* [WHAT THE TASK REQUIRES]:
Can you copy out every one of the rows below word for word, leaving each line unchanged?

Data records
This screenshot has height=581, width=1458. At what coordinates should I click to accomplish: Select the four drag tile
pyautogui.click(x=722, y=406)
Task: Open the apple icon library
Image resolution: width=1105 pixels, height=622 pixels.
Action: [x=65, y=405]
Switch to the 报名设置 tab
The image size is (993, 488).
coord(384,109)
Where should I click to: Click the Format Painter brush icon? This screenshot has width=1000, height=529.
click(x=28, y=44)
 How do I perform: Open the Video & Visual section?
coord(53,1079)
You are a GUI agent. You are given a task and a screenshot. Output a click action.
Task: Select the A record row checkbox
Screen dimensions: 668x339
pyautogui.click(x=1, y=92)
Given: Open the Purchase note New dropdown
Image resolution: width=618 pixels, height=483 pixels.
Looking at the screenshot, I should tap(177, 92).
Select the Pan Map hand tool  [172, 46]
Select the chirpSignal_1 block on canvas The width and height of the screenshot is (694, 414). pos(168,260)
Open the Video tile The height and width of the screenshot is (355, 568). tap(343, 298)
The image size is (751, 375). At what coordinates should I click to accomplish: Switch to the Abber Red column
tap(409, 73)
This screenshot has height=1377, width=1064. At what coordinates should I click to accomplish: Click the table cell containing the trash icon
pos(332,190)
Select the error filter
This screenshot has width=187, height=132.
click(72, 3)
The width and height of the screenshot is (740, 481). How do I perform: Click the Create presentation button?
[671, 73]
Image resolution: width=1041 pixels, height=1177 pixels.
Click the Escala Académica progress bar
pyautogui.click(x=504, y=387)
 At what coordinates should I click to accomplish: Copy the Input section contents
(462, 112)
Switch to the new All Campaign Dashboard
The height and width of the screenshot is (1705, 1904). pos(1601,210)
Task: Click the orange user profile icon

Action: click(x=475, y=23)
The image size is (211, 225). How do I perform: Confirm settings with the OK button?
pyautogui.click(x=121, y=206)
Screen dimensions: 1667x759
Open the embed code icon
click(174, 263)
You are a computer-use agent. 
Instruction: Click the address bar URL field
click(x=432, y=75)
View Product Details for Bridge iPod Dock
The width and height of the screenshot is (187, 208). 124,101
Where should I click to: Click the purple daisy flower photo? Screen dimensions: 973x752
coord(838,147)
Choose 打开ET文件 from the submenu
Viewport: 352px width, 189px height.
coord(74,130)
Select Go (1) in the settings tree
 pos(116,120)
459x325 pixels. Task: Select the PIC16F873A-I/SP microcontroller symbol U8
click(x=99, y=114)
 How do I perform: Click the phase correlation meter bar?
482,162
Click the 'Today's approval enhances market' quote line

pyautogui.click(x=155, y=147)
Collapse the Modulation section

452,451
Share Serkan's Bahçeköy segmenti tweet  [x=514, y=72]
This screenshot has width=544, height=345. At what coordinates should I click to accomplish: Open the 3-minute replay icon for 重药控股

* [ANSWER TO THIS EXERCISE]:
This screenshot has height=581, width=1458. At what coordinates should I click to accomplish: Select the four drag tile
pyautogui.click(x=722, y=406)
Task: Open the apple icon library
Image resolution: width=1105 pixels, height=622 pixels.
Action: [x=65, y=405]
Switch to the 报名设置 tab
The image size is (993, 488).
coord(384,109)
Where should I click to: Click the Format Painter brush icon? This screenshot has width=1000, height=529.
click(x=28, y=44)
 How do I perform: Open the Video & Visual section?
coord(53,1079)
You are a GUI agent. You are given a task and a screenshot. Output a click action.
Task: Select the A record row checkbox
Screen dimensions: 668x339
pyautogui.click(x=1, y=92)
Given: Open the Purchase note New dropdown
Image resolution: width=618 pixels, height=483 pixels.
Looking at the screenshot, I should tap(177, 92).
Select the Pan Map hand tool  [172, 46]
Select the chirpSignal_1 block on canvas The width and height of the screenshot is (694, 414). pos(168,260)
Open the Video tile The height and width of the screenshot is (355, 568). tap(343, 298)
The image size is (751, 375). At what coordinates should I click to accomplish: Switch to the Abber Red column
tap(409, 73)
This screenshot has height=1377, width=1064. At what coordinates should I click to accomplish: Click the table cell containing the trash icon
pos(332,190)
Select the error filter
This screenshot has width=187, height=132.
click(72, 3)
The width and height of the screenshot is (740, 481). How do I perform: Click the Create presentation button?
[671, 73]
Image resolution: width=1041 pixels, height=1177 pixels.
Click the Escala Académica progress bar
pyautogui.click(x=504, y=387)
 At what coordinates should I click to accomplish: Copy the Input section contents
(462, 112)
Switch to the new All Campaign Dashboard
The height and width of the screenshot is (1705, 1904). pos(1601,210)
Task: Click the orange user profile icon

Action: click(x=475, y=23)
The image size is (211, 225). How do I perform: Confirm settings with the OK button?
pyautogui.click(x=121, y=206)
Screen dimensions: 1667x759
Open the embed code icon
click(174, 263)
You are a computer-use agent. 
Instruction: Click the address bar URL field
click(x=432, y=75)
View Product Details for Bridge iPod Dock
The width and height of the screenshot is (187, 208). 124,101
Where should I click to: Click the purple daisy flower photo? Screen dimensions: 973x752
coord(838,147)
Choose 打开ET文件 from the submenu
Viewport: 352px width, 189px height.
coord(74,130)
Select Go (1) in the settings tree
 pos(116,120)
459x325 pixels. Task: Select the PIC16F873A-I/SP microcontroller symbol U8
click(x=99, y=114)
 How do I perform: Click the phase correlation meter bar?
482,162
Click the 'Today's approval enhances market' quote line

pyautogui.click(x=155, y=147)
Collapse the Modulation section

452,451
Share Serkan's Bahçeköy segmenti tweet  [x=514, y=72]
This screenshot has width=544, height=345. At what coordinates should I click to accomplish: Open the 3-minute replay icon for 重药控股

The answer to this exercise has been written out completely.